- SELECTED EXCERPT:
Pretoria - Reactions are continuing to come in from all sectors on the country's new Cabinet announced by President Jacob Zuma on Sunday.
The African National Congress (ANC) Parliamentary caucus has welcomed the cabinet saying it is made up "of capable and experienced men and women."
The caucus said the new team ushers in a new era of intensified government service delivery.
"As caucus, we are confident that working together with the people, the new executive will lead the country on the path to realising the vision of renewal articulated by the President of the Republic," the caucus said in a statement.
The caucus said the composition of the team was consistent with the kind of government that the ANC had committed itself in its 2009 elections manifesto.
High on the list of changes was former finance minister Trevor Manuel's appointment as head of the newly formed National Planning Commission (NPC) to be located in the presidency.
While there were a number of surprises in the new Cabinet, President Zuma said he hoped that the markets would respond positively to the appointment of former South African Revenue Service Commissioner, Pravin Gordhan as Minister of Finance.
"Both have proven track records and will bring a sense of stability, continuity and predictability to the new administration which foreign investors seek," President Zuma said on Sunday.
Mr Manuel's replacement by Mr Gordhan has been widely praised.
"The new Cabinet is a totally new reshaping of the Cabinet and President Zuma has clearly put his stamp on it," said FF Plus leader Pieter Mulder in a statement.
"The fact that Mr Manuel has been retained and is in charge of a very important new National Planning Commission is a positive step.
"So to the appointment of Mr Gordhan as Minister of Finance is the right decision. His knowledge and experience at SARS will stand him in good stead to the advantage of the economy and the markets should welcome it," Mr Mulder said.
Mr Mulder was also named Deputy Minister of Agriculture, Forestry and Fisheries. Although, his appointment received a lot of criticism from the media, Mr Mulder said he would make use of the opportunity by raising issues such as Afrikaans universities and education, name changes, affirmative action and poverty.
While campaigning, President Zuma had promised minority groups a more inclusive approach to government.
"Pieter Mulder is a South African. He belongs to a particular political party. And as we said all the time in the ANC, we are very embracive in terms of cooperating with other political parties," said President Zuma on Sunday.
However Mr Mulder said it was a huge mistake not to retain Barbara Hogan as Minister of Health.
"The decision not to retain Barbara Hogan as Minister of Health but rather as Minister of Public Enterprises is a huge mistake.
"She has without a doubt had the trust of the medical profession and had made a positive impression with the new initiatives which she had brought about. The new minister will now have to start anew," Mr Mulder said.

- PROVIDED DATA:
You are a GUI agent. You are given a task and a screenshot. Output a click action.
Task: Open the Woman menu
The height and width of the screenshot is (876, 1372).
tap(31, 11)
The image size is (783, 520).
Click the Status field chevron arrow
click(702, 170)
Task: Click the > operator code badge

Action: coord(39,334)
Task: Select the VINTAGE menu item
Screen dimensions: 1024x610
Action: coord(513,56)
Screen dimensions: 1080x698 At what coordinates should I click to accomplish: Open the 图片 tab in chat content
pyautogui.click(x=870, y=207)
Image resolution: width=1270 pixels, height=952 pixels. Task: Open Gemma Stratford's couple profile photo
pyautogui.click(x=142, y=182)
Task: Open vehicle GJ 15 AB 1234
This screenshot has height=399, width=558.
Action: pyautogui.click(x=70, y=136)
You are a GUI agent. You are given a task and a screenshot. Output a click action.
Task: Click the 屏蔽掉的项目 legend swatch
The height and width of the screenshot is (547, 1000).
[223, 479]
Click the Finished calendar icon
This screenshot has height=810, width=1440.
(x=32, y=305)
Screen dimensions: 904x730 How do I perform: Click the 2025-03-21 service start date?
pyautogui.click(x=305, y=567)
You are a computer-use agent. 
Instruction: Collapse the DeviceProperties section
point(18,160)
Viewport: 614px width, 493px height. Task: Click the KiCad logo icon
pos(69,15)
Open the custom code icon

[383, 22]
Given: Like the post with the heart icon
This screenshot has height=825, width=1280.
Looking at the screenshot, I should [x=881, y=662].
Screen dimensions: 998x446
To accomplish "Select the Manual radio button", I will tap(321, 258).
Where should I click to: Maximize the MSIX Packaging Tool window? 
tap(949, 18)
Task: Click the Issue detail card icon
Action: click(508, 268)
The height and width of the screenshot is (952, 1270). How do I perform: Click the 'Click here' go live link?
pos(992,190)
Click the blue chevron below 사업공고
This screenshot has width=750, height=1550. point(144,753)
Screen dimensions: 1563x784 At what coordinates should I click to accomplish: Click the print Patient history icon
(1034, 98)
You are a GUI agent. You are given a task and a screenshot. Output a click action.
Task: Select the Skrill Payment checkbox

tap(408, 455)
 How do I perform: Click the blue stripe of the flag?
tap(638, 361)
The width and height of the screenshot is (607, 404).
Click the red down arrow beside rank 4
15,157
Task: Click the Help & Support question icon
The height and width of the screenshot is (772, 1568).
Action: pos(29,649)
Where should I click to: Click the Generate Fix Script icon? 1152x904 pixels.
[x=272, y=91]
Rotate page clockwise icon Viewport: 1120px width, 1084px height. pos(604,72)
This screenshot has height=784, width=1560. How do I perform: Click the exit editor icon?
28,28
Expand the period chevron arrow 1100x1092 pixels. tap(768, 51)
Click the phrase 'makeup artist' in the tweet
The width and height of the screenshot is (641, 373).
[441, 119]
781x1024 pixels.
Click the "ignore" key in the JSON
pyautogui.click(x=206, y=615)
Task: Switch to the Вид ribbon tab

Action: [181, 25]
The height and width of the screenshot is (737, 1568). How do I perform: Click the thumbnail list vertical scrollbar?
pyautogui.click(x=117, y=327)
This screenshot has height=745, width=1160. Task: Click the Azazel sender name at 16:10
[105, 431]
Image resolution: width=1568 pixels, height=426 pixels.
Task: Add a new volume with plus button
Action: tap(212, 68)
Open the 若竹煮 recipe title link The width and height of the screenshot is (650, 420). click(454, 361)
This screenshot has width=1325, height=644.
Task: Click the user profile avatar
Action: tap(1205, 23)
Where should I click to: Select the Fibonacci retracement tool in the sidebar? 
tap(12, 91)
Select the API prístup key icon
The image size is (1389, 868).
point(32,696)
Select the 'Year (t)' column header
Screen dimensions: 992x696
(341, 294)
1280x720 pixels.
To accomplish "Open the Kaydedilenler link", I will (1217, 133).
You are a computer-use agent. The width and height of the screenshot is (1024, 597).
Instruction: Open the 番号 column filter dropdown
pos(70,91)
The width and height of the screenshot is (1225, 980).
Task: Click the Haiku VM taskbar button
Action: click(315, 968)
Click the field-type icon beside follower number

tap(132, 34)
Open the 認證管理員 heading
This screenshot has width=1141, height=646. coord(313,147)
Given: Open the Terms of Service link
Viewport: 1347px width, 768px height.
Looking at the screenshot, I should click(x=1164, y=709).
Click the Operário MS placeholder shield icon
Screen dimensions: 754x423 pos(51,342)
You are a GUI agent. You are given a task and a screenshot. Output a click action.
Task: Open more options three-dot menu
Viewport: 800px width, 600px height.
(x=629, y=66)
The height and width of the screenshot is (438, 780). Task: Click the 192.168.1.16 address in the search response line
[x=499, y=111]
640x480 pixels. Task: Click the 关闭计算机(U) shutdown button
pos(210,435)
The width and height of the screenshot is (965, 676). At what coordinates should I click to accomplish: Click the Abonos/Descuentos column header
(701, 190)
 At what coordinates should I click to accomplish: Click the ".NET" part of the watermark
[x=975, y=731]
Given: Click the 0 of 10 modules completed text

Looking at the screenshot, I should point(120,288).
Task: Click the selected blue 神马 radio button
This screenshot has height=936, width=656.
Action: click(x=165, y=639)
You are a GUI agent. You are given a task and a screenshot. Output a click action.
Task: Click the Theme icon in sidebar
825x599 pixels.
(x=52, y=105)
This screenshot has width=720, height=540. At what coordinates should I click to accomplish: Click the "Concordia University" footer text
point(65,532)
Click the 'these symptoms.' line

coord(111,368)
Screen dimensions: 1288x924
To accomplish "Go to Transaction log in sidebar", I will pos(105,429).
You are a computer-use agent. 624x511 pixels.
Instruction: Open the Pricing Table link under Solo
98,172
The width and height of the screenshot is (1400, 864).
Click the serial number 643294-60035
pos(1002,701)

- INSTRUCTIONS:
1) Condense the paragraph of the Cabinet article that begins "Mr Mulder was also named" into one shorter sentence, keeping its main facts.
2) Extend the Cabinet article with a few more sentences that follow on from its last line.
The data is separate material and has no connection to the Cabinet article.

- RESULTS OF THE EXERCISE:
1) Despite heavy media criticism, Mr Mulder said he would use his new post as Deputy Minister of Agriculture, Forestry and Fisheries to raise Afrikaans universities and education, name changes, affirmative action and poverty.

2)
Dr Aaron Motsoaledi replaced Ms Hogan as health minister.
Treatment Action Campaign spokesperson, Rebecca Hodes, welcomed Dr Motsoaledi's appointment, however noting that he will have to work hard.
"Motsoaledi has to work hard to be able to deliver on the national strategic plan which aims to provide 80 percent of people living with HIV with treatment by 2011," she told BuaNews.
For its part, the African Christian Democratic Party, hoped Ms Hogan's deployment to Public Enterprises would bring a fresh approach to this ministry in view of the huge challenges facing parastatals such as South African Airways.
University of Cape Town's political analyst, Zwelethu Jolobe, told BuaNews that Ms Hogan's move to public enterprises should not be seen as a demotion.
"Public enterprises is an important ministry and she has been moved there because she has expertise to manage the portfolio," explained Mr Jolobe.
The ACDP believed that the appointment of Tokyo Sexwale as Minister of Human Settlements, formerly Housing, would bring much needed business skills to the Cabinet, which should be welcomed.
Prominent leftist allies that made it to Cabinet include South African Communist Party Secretary General Blade Nzimande, who takes over the higher education portfolio, and unionist Ebrahim Patel, who will lead economic development.
The Congress of South African Students (COSAS) welcomed the appointment of Angie Motshekga as Minister for Basic Education.
COSAS said although they did not get their preferred minister, they are confident that Ms Motshekga will bring change in education.
"She is a patient woman who listens - she will listen to all the educational structures," COSAS said.
The Congress of South African Trade Unions (Cosatu) has described the new Cabinet as "well-balanced."
"While we are not happy with every single appointment, overall this is a very well-balanced government which reflects the spirit and themes of Polokwane," the trade union said after congratulating the appointed ministers.